— begin PROVIDED RECORDS —
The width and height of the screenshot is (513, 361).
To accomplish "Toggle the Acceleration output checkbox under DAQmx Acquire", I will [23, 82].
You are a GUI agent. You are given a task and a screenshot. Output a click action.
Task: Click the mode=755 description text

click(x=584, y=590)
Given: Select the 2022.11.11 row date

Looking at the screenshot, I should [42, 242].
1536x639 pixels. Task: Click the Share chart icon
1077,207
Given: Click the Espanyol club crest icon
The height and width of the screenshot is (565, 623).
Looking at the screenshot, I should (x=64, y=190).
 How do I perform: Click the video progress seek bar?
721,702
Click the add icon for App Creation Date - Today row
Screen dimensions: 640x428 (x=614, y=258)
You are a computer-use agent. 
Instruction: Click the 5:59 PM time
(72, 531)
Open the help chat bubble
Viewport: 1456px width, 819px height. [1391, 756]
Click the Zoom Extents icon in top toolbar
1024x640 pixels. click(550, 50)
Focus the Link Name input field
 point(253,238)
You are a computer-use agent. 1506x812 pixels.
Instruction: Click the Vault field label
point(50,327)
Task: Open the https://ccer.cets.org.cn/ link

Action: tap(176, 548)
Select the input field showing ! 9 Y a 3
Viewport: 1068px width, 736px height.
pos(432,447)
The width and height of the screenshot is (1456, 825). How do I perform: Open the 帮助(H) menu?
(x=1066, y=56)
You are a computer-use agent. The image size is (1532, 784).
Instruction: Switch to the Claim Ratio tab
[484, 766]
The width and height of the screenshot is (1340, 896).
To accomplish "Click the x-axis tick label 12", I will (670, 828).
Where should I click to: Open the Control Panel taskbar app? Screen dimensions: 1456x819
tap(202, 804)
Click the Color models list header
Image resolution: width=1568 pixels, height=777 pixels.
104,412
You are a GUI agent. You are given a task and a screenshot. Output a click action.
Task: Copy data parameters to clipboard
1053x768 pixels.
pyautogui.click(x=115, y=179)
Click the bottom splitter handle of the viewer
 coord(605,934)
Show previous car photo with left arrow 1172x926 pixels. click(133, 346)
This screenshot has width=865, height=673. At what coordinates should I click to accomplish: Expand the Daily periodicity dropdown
— end PROVIDED RECORDS —
EXERCISE AIM >>
Repeat the material above line for line, changing nothing.

FULL SOLUTION >>
The width and height of the screenshot is (513, 361).
To accomplish "Toggle the Acceleration output checkbox under DAQmx Acquire", I will [23, 82].
You are a GUI agent. You are given a task and a screenshot. Output a click action.
Task: Click the mode=755 description text

click(x=584, y=590)
Given: Select the 2022.11.11 row date

Looking at the screenshot, I should [42, 242].
1536x639 pixels. Task: Click the Share chart icon
1077,207
Given: Click the Espanyol club crest icon
The height and width of the screenshot is (565, 623).
Looking at the screenshot, I should (x=64, y=190).
 How do I perform: Click the video progress seek bar?
721,702
Click the add icon for App Creation Date - Today row
Screen dimensions: 640x428 (x=614, y=258)
You are a computer-use agent. 
Instruction: Click the 5:59 PM time
(72, 531)
Open the help chat bubble
Viewport: 1456px width, 819px height. [1391, 756]
Click the Zoom Extents icon in top toolbar
1024x640 pixels. click(550, 50)
Focus the Link Name input field
 point(253,238)
You are a computer-use agent. 1506x812 pixels.
Instruction: Click the Vault field label
point(50,327)
Task: Open the https://ccer.cets.org.cn/ link

Action: tap(176, 548)
Select the input field showing ! 9 Y a 3
Viewport: 1068px width, 736px height.
pos(432,447)
The width and height of the screenshot is (1456, 825). How do I perform: Open the 帮助(H) menu?
(x=1066, y=56)
You are a computer-use agent. The image size is (1532, 784).
Instruction: Switch to the Claim Ratio tab
[484, 766]
The width and height of the screenshot is (1340, 896).
To accomplish "Click the x-axis tick label 12", I will (670, 828).
Where should I click to: Open the Control Panel taskbar app? Screen dimensions: 1456x819
tap(202, 804)
Click the Color models list header
Image resolution: width=1568 pixels, height=777 pixels.
104,412
You are a GUI agent. You are given a task and a screenshot. Output a click action.
Task: Copy data parameters to clipboard
1053x768 pixels.
pyautogui.click(x=115, y=179)
Click the bottom splitter handle of the viewer
 coord(605,934)
Show previous car photo with left arrow 1172x926 pixels. click(133, 346)
This screenshot has width=865, height=673. At what coordinates should I click to accomplish: Expand the Daily periodicity dropdown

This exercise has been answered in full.